Extracted records:
^^^^^^^^^^^^^^^^
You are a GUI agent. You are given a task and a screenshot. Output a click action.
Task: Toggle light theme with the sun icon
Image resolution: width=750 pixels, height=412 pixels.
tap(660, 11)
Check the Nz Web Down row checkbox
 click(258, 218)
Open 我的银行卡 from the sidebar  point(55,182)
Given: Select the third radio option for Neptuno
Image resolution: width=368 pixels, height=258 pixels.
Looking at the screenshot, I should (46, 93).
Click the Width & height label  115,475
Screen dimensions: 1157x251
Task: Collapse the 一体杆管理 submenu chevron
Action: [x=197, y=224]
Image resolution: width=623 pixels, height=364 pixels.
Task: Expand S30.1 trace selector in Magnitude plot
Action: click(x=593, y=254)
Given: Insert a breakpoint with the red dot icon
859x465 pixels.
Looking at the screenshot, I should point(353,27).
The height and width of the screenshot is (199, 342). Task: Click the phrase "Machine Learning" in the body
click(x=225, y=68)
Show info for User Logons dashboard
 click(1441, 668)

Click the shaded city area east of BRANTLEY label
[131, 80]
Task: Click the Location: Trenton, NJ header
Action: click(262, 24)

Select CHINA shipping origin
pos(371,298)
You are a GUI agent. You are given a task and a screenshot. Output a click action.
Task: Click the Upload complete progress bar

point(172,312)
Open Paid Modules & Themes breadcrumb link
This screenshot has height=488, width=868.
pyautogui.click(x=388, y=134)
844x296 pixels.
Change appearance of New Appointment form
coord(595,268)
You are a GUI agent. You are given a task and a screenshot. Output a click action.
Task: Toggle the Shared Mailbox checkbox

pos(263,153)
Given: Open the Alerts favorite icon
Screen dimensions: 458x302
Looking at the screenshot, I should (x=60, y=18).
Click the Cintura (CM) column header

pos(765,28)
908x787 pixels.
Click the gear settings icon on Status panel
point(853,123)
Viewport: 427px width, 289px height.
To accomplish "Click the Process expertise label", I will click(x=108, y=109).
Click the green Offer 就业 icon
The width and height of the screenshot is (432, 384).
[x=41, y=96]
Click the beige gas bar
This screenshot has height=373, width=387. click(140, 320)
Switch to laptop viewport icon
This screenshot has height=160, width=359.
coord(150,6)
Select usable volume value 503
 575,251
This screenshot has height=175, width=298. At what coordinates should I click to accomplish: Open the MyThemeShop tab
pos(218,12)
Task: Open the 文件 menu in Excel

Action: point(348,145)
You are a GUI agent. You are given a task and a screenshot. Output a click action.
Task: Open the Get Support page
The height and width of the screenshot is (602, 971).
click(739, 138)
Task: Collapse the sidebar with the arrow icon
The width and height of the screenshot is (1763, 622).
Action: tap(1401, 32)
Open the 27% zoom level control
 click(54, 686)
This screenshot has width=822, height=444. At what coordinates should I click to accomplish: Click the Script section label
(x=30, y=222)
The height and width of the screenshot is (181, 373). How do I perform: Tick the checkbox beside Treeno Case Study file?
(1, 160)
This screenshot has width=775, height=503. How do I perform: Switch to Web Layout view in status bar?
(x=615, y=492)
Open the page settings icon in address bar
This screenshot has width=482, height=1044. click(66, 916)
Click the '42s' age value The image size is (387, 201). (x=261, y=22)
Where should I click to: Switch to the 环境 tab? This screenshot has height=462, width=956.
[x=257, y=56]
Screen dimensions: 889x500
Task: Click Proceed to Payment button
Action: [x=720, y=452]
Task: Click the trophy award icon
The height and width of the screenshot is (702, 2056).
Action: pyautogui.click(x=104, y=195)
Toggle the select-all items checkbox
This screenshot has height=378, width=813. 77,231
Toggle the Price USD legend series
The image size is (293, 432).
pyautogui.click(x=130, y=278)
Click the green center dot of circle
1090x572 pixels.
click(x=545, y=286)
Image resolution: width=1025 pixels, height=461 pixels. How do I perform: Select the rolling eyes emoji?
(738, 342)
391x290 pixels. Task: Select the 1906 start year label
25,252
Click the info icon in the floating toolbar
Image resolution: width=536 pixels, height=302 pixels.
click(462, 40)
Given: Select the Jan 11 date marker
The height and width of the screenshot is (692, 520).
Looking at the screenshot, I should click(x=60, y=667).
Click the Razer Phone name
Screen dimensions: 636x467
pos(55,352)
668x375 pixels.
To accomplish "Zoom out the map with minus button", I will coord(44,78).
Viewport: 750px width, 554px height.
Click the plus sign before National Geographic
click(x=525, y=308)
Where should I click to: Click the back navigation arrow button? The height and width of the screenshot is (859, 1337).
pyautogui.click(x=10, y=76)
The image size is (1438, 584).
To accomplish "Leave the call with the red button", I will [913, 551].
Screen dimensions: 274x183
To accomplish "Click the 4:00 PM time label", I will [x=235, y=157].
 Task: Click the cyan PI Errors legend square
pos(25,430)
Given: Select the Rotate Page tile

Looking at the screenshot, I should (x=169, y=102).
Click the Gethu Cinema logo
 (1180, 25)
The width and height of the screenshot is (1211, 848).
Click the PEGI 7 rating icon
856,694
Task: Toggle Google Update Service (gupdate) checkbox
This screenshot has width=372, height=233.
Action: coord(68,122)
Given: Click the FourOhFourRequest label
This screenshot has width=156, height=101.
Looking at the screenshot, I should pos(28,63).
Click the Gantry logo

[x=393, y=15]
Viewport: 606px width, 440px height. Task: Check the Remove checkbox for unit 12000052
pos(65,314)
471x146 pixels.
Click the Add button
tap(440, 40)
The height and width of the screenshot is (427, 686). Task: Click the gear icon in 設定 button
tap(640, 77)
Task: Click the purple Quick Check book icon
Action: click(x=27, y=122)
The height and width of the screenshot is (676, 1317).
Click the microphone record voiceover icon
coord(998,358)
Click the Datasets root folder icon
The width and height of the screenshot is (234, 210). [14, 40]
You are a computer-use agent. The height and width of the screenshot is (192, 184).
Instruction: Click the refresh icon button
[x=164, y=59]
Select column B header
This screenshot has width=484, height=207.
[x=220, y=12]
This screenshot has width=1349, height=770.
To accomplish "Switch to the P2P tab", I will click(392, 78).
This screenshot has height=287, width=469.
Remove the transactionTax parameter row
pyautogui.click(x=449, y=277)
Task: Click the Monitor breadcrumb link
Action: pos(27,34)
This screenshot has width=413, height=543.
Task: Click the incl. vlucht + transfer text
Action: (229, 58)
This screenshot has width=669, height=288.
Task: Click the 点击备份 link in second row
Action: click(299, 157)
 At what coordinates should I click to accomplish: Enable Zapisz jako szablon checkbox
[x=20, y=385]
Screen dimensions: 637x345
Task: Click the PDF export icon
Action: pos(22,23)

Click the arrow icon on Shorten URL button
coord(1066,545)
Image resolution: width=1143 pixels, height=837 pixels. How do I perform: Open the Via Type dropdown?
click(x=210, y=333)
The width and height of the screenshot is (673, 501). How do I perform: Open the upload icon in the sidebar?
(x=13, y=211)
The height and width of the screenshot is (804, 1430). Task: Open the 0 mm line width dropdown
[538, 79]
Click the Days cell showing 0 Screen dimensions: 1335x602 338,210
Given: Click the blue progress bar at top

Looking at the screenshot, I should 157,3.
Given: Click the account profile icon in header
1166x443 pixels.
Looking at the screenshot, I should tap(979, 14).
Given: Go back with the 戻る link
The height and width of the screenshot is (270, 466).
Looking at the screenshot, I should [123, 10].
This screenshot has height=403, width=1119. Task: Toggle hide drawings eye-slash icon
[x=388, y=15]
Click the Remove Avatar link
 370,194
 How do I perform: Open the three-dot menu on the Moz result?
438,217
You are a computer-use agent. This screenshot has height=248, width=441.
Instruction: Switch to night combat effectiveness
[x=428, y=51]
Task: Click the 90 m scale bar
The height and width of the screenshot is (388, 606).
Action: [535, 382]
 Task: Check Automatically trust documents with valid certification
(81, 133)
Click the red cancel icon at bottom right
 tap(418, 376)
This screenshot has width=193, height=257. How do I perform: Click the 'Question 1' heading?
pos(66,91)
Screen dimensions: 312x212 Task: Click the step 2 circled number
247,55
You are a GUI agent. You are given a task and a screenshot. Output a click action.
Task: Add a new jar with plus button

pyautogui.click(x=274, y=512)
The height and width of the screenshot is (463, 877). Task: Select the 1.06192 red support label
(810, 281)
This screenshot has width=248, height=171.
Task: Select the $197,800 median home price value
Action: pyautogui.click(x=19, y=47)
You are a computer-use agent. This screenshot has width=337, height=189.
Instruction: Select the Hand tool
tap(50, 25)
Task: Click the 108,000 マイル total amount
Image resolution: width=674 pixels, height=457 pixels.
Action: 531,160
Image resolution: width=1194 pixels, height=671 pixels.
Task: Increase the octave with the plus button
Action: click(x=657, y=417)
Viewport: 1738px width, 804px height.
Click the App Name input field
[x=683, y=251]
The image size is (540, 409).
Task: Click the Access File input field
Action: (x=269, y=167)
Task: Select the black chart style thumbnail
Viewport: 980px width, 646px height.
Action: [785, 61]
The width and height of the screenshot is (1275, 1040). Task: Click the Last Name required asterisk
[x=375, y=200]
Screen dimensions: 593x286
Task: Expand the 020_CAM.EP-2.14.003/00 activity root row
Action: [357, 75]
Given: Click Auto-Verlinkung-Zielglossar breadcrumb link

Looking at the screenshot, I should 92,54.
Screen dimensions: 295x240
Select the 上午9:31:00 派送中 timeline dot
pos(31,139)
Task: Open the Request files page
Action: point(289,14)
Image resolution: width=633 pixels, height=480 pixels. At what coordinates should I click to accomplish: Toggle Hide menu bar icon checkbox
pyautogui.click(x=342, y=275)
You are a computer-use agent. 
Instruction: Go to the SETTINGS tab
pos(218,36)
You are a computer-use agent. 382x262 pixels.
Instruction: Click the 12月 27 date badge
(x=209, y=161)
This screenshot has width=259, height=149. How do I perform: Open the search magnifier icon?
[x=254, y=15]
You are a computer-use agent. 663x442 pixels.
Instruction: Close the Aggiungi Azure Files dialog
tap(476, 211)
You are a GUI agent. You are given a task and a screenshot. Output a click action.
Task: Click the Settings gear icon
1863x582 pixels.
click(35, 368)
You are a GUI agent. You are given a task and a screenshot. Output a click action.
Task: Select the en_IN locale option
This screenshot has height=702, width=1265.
^^^^^^^^^^^^^^^^
Exercise requirements:
For this exercise, gather every line of the data that contains the word "computer".

Task response:
You are a computer-use agent. The height and width of the screenshot is (192, 184).
You are a computer-use agent. This screenshot has height=248, width=441.
You are a computer-use agent. This screenshot has width=337, height=189.
You are a computer-use agent. 
You are a computer-use agent. 382x262 pixels.
You are a computer-use agent. 663x442 pixels.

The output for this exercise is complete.